Some Thoughts and Questions

  1. What hints are there in chapter 37 that the entire process of Joseph being kidnapped and sent to Egypt is God’s plan?

  2. There are numerous references to garments being used for identification in the story. Find them.

  3. Find all connections between the Judah story and the Joseph story.

  4. Dreams were and are important to certain societies. What relevance do dreams have for us? Do you believe that one can predict the future from dreams as in the Joseph story – or should we just treat them as some kind of chemical reaction in the brain? Joseph was a teenager when he had his dreams. What dreams you have about yourself when you grow up. (If you are an adult, how many of your childhood dreams have you been able to accomplish? … how many of them do you still dream?)

  5. Jealousy almost cost Joseph his life. What price did he pay? What price did his brothers pay? What price did Jacob pay? What should we learn from Joseph and from Jacob?
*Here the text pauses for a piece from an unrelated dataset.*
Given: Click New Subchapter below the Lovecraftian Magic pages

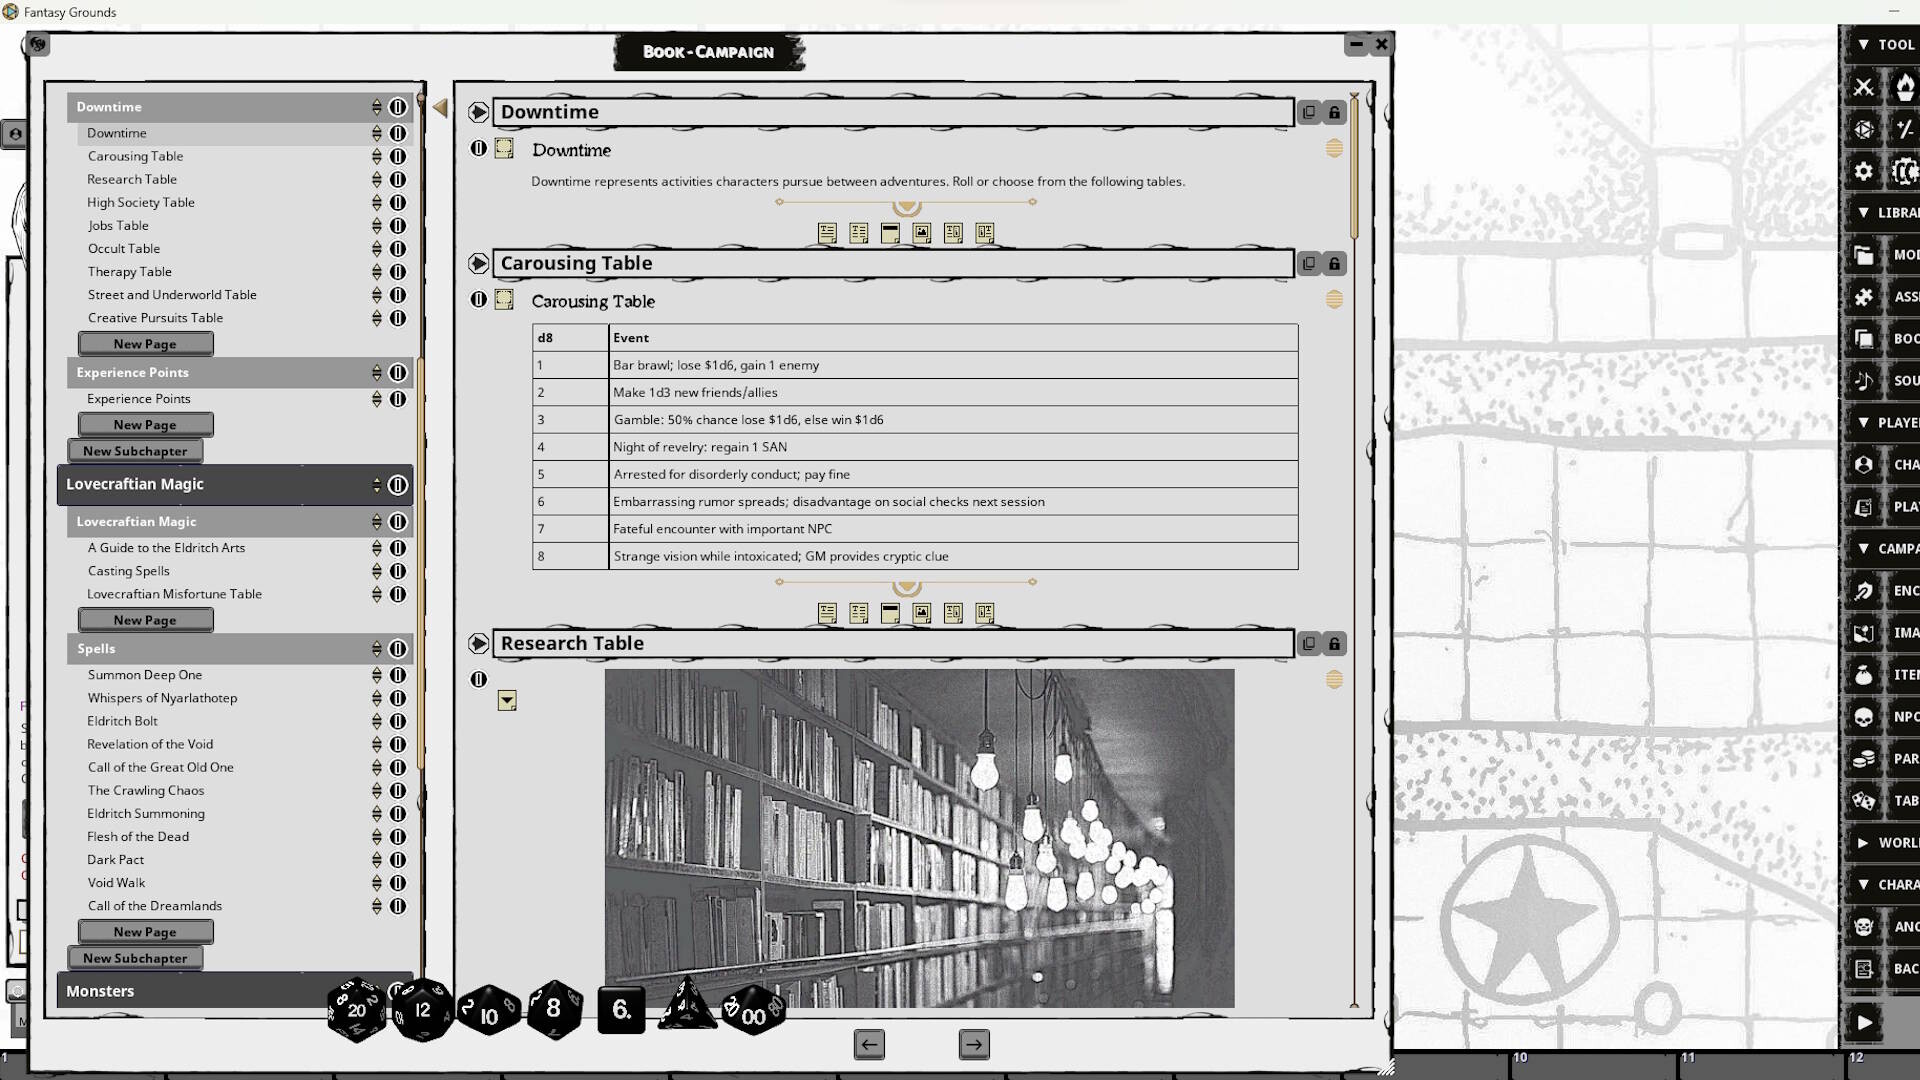Looking at the screenshot, I should pos(136,957).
How have we learned these lessons in our own family? Think of a time when you were jealous of someone else. What was the cause of your jealousy? Did you act upon it? How did you resolve the situation?

  6. The brothers were angry at Joseph and instead of telling him what was wrong, they bore a grudge and then took revenge. In Leviticus 19:17-18 we read: “You shall not hate your kinsfolk in your heart, you must tell him when he has hurt you … You must not bear a grudge against one an- other.” The next time you feel that someone has wronged you, why not try telling them how you feel so that you can work it out. It may take courage to come forth and express how you’re feeling, but it may make you feel better in the end.